2.2.1. WRF Simulation

A six-year-long (2009–2014) experiment was created using version 3.6.1 of the WRF model [42] and the WRFDA data assimilation [43,44,45]. The experiment was started on 1 January 2009; however, that year was used only as a spin-up for the soil system in the model, and it is not included in this paper as is typically done in other literature [46,47]. The WRF model was nested inside ERA-Interim [48]. This reanalysis provides the initial and boundary conditions for the execution, at 0.75 degrees spatial resolution and 20 vertical levels up to 5 hPa. In this experiment, six-hourly boundary conditions drove the model after the initialization from a cold start; the 3DVAR data assimilation [45] step was also executed on it every 6 h (at 00, 06, 12 and 18 UTC). To achieve this, observations from NCEP ADP Global Upper Air and Surface Observations dataset were retrieved from NCAR/UCAR’s Research Data Archive (referenced as ds337.0).

The domain focuses on the Iberian Peninsula (Figure 1); north-western Africa and western Europe are also covered. According to [49,50], the domain is large enough to prevent border effects over the studied region, and mesoscale meteorological features can develop freely inside the domain. The experiment was defined at 15 km grid resolution and 51 vertical levels. This horizontal resolution is more accurate than that from ERA-Interim, providing a better representation of the topography of the Iberian Peninsula.

As stated before, ERA-Interim Reanalysis data downloaded from the Meteorological Archival and Retrieval System (MARS) at ECMWF were used as the boundary/initial conditions of the simulation. The SST used as the lower boundary condition by WRF was updated daily using the NOAA OI SST V2 High Resolution Dataset [51]. Finally, the model’s physical parametrization schemes used were as follows: five-class microphysics scheme (WSM5), longwave and shortwave radiation scheme (RRTMG), planetary boundary layer scheme (MYNN2), Tiedtke cumulus parameterization, and NOAH land surface model.

The background error covariance (BE) matrices used in the 3DVAR analysis step were calculated by means of the CV5 option in WRFDA [52]. A BE matrix exists for each month that can only be used on this simulation as it takes into account the domain of the simulation and the parameterizations used.
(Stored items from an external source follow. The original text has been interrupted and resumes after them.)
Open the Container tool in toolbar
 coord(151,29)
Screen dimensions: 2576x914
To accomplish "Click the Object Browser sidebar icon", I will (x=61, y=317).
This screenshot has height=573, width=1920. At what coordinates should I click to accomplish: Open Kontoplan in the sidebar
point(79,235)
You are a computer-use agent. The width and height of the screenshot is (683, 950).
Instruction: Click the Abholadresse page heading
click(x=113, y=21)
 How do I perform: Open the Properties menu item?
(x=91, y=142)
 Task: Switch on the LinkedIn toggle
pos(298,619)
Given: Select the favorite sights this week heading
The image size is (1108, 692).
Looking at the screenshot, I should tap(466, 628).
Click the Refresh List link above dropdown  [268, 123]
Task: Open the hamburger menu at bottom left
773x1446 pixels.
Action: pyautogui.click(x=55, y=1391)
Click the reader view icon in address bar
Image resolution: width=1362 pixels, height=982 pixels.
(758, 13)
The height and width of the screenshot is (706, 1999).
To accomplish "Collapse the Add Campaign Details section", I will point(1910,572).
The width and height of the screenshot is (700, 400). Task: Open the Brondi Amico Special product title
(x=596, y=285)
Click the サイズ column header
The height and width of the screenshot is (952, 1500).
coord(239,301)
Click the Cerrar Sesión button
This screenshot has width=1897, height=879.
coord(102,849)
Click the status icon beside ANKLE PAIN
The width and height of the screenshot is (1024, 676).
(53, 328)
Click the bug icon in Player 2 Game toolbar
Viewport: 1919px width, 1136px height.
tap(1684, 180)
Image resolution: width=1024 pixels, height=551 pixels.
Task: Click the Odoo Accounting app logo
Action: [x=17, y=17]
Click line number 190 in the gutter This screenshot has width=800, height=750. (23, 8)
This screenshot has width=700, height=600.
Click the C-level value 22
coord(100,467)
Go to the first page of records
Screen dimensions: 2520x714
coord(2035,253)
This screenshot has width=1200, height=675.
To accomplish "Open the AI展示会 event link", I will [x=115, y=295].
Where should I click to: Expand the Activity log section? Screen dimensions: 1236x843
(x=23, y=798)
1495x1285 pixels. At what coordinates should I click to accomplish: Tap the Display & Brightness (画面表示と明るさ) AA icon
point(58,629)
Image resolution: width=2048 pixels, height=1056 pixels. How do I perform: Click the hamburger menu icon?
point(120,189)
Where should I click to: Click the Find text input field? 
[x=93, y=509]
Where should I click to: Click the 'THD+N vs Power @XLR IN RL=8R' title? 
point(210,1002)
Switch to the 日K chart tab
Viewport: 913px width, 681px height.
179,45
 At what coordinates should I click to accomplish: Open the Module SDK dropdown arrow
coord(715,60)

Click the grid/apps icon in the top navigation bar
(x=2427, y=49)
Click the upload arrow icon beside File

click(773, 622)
The BE matrices were created by means of a special 13-month execution (starting on 1 January 2007), initialized at 00 and 12 UTC. Each matrix was created from 90 days of this special integration; that is, in order to create February’s matrix, data from January, February, and March were required; similarly, for all months.

The WRFDA experiment’s output is composed of 12-h long segments, starting from each analysis time (00, 06, 12 and 18 UTC). The analyses are produced by using the previous segment’s output at a 6-h forecast as the first estimate for the 3DVAR data assimilation step. The outputs were stored every 3 h so that the analyses (00, 06, 12 and 18 UTC) and three-hour forecasts (03, 09, 15 and 21 UTC) were saved.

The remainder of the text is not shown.